[Item position entries]
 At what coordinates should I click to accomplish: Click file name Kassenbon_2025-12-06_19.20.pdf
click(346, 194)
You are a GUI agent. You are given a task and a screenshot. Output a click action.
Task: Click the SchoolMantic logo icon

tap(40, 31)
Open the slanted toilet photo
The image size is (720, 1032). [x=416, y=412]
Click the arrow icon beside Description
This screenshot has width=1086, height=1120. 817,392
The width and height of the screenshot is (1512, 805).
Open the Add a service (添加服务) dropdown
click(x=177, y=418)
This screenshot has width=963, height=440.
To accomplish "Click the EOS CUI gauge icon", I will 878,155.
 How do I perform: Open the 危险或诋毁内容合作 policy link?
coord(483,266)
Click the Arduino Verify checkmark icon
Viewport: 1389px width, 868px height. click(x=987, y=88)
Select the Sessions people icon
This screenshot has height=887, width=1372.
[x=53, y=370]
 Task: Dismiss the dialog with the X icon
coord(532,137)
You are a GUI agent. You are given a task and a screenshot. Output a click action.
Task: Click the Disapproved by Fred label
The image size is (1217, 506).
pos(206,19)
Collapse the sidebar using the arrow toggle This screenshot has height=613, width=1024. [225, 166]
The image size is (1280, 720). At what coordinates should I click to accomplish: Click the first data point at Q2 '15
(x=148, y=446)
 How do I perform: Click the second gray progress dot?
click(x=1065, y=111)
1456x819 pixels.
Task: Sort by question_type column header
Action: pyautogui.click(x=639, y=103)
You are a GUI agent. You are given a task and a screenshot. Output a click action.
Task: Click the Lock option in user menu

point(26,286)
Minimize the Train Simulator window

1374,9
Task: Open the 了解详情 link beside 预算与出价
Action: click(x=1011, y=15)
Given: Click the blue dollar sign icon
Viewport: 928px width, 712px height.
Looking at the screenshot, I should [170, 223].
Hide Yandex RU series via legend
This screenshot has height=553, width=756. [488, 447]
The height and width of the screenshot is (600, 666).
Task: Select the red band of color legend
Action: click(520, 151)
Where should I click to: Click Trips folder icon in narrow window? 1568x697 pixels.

_SET EXERCISE_
Present every line of the item position entries above as a Markdown table with a Row column for the row number and a Line column for the line's text. Leave out blank lines.

_SOLUTION BELOW_
| Row | Line |
|---|---|
| 1 |  At what coordinates should I click to accomplish: Click file name Kassenbon_2025-12-06_19.20.pdf |
| 2 | click(346, 194) |
| 3 | You are a GUI agent. You are given a task and a screenshot. Output a click action. |
| 4 | Task: Click the SchoolMantic logo icon |
| 5 | tap(40, 31) |
| 6 | Open the slanted toilet photo |
| 7 | The image size is (720, 1032). [x=416, y=412] |
| 8 | Click the arrow icon beside Description |
| 9 | This screenshot has width=1086, height=1120. 817,392 |
| 10 | The width and height of the screenshot is (1512, 805). |
| 11 | Open the Add a service (添加服务) dropdown |
| 12 | click(x=177, y=418) |
| 13 | This screenshot has width=963, height=440. |
| 14 | To accomplish "Click the EOS CUI gauge icon", I will 878,155. |
| 15 |  How do I perform: Open the 危险或诋毁内容合作 policy link? |
| 16 | coord(483,266) |
| 17 | Click the Arduino Verify checkmark icon |
| 18 | Viewport: 1389px width, 868px height. click(x=987, y=88) |
| 19 | Select the Sessions people icon |
| 20 | This screenshot has height=887, width=1372. |
| 21 | [x=53, y=370] |
| 22 |  Task: Dismiss the dialog with the X icon |
| 23 | coord(532,137) |
| 24 | You are a GUI agent. You are given a task and a screenshot. Output a click action. |
| 25 | Task: Click the Disapproved by Fred label |
| 26 | The image size is (1217, 506). |
| 27 | pos(206,19) |
| 28 | Collapse the sidebar using the arrow toggle This screenshot has height=613, width=1024. [225, 166] |
| 29 | The image size is (1280, 720). At what coordinates should I click to accomplish: Click the first data point at Q2 '15 |
| 30 | (x=148, y=446) |
| 31 |  How do I perform: Click the second gray progress dot? |
| 32 | click(x=1065, y=111) |
| 33 | 1456x819 pixels. |
| 34 | Task: Sort by question_type column header |
| 35 | Action: pyautogui.click(x=639, y=103) |
| 36 | You are a GUI agent. You are given a task and a screenshot. Output a click action. |
| 37 | Task: Click the Lock option in user menu |
| 38 | point(26,286) |
| 39 | Minimize the Train Simulator window |
| 40 | 1374,9 |
| 41 | Task: Open the 了解详情 link beside 预算与出价 |
| 42 | Action: click(x=1011, y=15) |
| 43 | Given: Click the blue dollar sign icon |
| 44 | Viewport: 928px width, 712px height. |
| 45 | Looking at the screenshot, I should [170, 223]. |
| 46 | Hide Yandex RU series via legend |
| 47 | This screenshot has height=553, width=756. [488, 447] |
| 48 | The height and width of the screenshot is (600, 666). |
| 49 | Task: Select the red band of color legend |
| 50 | Action: click(520, 151) |
| 51 | Where should I click to: Click Trips folder icon in narrow window? 1568x697 pixels. |